We call this type of memory disorder developmental amnesia. Not only can it interfere profoundly with a child’s life, especially in relation to their schooling, daily routines and their self-esteem, it can be very difficult for their parents too.
How is developmental amnesia diagnosed?
Developmental amnesia can occur without any other signs of brain damage, which can make this problem difficult to diagnose. But our ability to recognise and diagnose this condition is improving all the time. Once identified we can draw up a plan of management and support for the child at home and at school, and make recommendations for interventions. In order to diagnose the condition we use a series of neuropsychological tests and a brain scan (MRI) to take detailed pictures of the brain.
As our understanding of memory and the brain improves, we have learnt that some children are more at risk of developing developmental amnesia than others. These include children who have been born prematurely, those born with complex heart problems requiring surgery, or those who have been so sick in intensive care that they have needed to go on a heart-lung bypass machine to enable medical treatment.

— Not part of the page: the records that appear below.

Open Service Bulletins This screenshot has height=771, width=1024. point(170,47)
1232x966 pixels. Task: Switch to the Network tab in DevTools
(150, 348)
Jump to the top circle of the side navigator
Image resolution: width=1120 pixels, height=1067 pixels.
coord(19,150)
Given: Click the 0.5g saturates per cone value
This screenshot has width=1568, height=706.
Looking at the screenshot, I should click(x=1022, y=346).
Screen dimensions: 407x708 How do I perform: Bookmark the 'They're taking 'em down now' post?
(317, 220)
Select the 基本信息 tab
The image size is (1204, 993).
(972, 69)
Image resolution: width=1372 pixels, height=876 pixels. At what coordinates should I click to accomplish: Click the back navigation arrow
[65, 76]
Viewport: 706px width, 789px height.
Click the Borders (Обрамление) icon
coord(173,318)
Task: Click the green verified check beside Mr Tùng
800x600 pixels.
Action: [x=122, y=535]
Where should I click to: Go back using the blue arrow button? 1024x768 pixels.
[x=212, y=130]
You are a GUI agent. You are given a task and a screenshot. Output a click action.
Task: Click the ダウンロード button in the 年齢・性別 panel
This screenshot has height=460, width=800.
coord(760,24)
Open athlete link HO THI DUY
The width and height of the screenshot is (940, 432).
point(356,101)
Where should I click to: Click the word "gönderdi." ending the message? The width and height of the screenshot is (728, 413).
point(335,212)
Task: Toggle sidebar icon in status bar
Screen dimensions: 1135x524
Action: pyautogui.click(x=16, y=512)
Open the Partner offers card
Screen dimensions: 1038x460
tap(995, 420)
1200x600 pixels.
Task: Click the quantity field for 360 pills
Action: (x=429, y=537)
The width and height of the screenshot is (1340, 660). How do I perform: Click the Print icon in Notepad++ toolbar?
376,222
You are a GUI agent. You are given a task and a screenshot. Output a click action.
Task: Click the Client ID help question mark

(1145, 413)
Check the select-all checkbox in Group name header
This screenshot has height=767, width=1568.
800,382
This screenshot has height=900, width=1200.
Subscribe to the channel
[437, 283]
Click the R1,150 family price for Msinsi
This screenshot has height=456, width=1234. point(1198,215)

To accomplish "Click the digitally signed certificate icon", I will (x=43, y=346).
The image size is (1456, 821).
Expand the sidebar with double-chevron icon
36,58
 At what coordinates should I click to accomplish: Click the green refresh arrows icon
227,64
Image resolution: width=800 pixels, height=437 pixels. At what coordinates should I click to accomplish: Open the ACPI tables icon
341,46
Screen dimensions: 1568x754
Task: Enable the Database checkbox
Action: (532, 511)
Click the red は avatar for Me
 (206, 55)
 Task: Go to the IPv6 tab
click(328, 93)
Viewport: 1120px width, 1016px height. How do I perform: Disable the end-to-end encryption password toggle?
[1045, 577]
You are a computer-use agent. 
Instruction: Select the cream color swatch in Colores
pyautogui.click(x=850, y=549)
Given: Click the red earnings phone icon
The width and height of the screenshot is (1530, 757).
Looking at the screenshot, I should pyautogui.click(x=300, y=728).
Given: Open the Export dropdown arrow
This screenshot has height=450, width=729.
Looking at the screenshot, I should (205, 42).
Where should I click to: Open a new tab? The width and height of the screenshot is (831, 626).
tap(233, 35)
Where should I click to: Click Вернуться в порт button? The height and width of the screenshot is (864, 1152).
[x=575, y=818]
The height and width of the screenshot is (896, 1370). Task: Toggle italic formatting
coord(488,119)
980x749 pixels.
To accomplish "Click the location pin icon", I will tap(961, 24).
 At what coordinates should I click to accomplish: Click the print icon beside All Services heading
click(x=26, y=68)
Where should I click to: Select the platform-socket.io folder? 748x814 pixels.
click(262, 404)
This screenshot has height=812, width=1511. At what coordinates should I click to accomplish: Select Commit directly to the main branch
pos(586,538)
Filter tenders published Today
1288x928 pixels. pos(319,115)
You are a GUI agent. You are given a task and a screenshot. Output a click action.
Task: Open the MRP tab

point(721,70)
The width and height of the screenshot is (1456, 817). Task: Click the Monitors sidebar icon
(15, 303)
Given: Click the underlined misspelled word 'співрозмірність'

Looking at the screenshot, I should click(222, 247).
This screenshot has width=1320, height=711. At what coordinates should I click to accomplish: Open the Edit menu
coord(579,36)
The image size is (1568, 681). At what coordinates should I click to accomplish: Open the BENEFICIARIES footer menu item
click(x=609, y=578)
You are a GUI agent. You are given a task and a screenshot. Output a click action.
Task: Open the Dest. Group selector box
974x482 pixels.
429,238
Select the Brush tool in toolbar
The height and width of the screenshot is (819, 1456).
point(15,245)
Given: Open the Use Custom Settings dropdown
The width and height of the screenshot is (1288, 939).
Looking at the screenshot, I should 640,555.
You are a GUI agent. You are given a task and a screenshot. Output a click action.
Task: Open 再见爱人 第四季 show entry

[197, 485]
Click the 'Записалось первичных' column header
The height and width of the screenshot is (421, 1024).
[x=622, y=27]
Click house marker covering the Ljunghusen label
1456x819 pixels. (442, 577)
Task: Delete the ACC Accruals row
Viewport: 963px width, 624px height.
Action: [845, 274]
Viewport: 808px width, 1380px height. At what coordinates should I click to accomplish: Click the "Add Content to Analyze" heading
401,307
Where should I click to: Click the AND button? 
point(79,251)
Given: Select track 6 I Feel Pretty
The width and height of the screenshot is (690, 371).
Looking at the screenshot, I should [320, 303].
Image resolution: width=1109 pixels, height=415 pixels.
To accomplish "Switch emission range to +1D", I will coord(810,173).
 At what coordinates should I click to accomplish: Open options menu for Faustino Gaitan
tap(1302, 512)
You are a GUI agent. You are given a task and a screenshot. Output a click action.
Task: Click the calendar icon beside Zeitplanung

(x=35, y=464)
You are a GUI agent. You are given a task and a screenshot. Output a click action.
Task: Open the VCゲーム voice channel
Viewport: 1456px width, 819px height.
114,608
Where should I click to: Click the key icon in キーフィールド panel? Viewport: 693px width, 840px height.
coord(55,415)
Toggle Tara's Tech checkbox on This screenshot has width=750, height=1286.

How are we trying to help children with developmental amnesia?
In order to understand how we can help those children who are diagnosed with developmental amnesia, we first need to understand more about how reduced oxygen supply (ie hypoxia) can affect the brain.
In our study, we use MRI scans to take images of the brain. This allows us to compare how a brain that has been exposed to reduced oxygen might look compared to a brain that has always had a normal supply. By using MRI scans alongside our neuropsychological tests of memory and other functions, we are able to look for and diagnose different patterns of memory problems, ranging from mild to severe difficulties (ie developmental amnesia) earlier on in life, so that we can organise the support that the child might need.
Identifying the child’s continuing needs is also forming the basis of our second study on hypoxia in infancy through to adolescence.
With funding from the Medical Research Council, our study has been running for five years and has interested many parents and children who are keen to help us make a breakthrough in how we support and remediate memory problems. Our preliminary findings have been very informative and they have already helped us to think about ways we can better care for patients. But there is still work to do.
So far we have focused on children with pronounced memory problems associated with prematurity, open-heart surgery, or intensive care treatment for acute cardiorespiratory problems. We are now looking at children who have other cardiorespiratory problems and complications and comparing them to healthy children in our study.